The SQL query retrieves the customer details of each customer, along with the count of distinct product names ordered by each customer.

SELECT 
   cust.first_name, 
   cust.last_name, 
   COUNT(DISTINCT product_name) unique_products
FROM customers cust
JOIN orders ord ON cust.customer_id = ord.customer_id
JOIN order_items items ON ord.order_id = items.order_id
JOIN products prod ON items.product_id = prod.product_id
GROUP BY cust.first_name, cust.last_name
ORDER BY unique_products DESC
LIMIT 3;

--7. Which product has been bought the least in terms of quantity?

The SQL query retrieves the product ID and the sum of quantities for each product. The results are then grouped by the product ID and ordered in ascending order based on the total quantities.

SELECT  
   prod.product_id, 
   SUM(items.quantity) Total_Quantities
FROM order_items items
JOIN products prod ON items.product_id = prod.product_id
GROUP BY prod.product_id
ORDER BY Total_Quantities
LIMIT 3;

--8) What is the median order total?

Using window functions and aggregations, we can calculate the median order total by sorting the orders by total and selecting the middle value.

WITH order_totals AS (
    SELECT 
       ord.order_id, 
       SUM(prod.price * items.quantity) AS total
    FROM orders ord
    JOIN order_items items ON ord.order_id = items.order_id
    JOIN products prod ON items.product_id = prod.product_id
    GROUP BY ord.order_id
)
SELECT PERCENTILE_CONT(0.5) WITHIN GROUP (ORDER BY total) AS median_order_total
FROM order_totals;

--9) For each order, determine if it was ‘Expensive’ (total over 300), ‘Affordable’ (total over 100), or ‘Cheap’.

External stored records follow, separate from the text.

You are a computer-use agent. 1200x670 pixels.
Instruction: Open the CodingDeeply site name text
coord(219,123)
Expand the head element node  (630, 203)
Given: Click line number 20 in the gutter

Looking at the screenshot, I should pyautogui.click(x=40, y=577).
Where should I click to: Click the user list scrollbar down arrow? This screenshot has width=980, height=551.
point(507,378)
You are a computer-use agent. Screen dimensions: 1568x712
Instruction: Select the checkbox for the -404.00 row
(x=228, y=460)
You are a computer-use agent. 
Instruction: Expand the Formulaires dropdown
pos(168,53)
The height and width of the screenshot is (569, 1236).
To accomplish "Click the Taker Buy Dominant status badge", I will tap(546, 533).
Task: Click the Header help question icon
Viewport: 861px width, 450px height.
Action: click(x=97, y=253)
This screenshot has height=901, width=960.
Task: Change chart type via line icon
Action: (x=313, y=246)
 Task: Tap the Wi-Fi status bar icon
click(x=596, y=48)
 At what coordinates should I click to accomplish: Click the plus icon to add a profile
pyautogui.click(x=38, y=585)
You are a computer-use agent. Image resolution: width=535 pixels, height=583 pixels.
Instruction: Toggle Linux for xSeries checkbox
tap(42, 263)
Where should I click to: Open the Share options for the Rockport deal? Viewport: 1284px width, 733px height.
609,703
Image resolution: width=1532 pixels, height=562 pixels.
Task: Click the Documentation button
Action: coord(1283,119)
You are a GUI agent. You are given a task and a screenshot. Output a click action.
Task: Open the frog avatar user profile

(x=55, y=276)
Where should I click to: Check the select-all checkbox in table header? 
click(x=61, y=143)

Using CASE WHEN statements, we can classify each order based on its total amount into categories like 'Expensive', 'Affordable', or 'Cheap'.

 SELECT 
   order_id,
      CASE
         WHEN revenue > 300 THEN 'Expensive'
         WHEN revenue > 100 THEN 'Affordable'
         ELSE 'Cheap'
      END AS price_bracket
      FROM (
       SELECT 
         order_id, 
         sum((price * quantity)) as revenue
      FROM products prod
LEFT JOIN order_items items ON prod.product_id = items.product_id
GROUP BY order_id
) as total_order;

--10) Find customers who have ordered the product with the highest price.

Through joins and subqueries, we can retrieve the customers who have ordered the product with the highest price by matching the product's price with the orders.

SELECT 
   customer_id, 
   cust.first_name, 
   cust.last_name
FROM customers cust
LEFT JOIN orders
USING (customer_id)
LEFT JOIN order_items items
USING (order_id)
LEFT JOIN products prod
USING (product_id)
WHERE price = (
 SELECT MAX(price)
 FROM products
);

Conclusion:

This case study highlights the practical application of PostgreSQL and SQL functionalities in analyzing sales data for Tiny Shop. By utilizing various SQL techniques, we can gain valuable insights into product pricing, customer behavior, revenue analysis, and order categorization. The versatility of PostgreSQL empowers businesses to extract meaningful information from their data, enabling informed decision-making and facilitating the growth and success of their operations.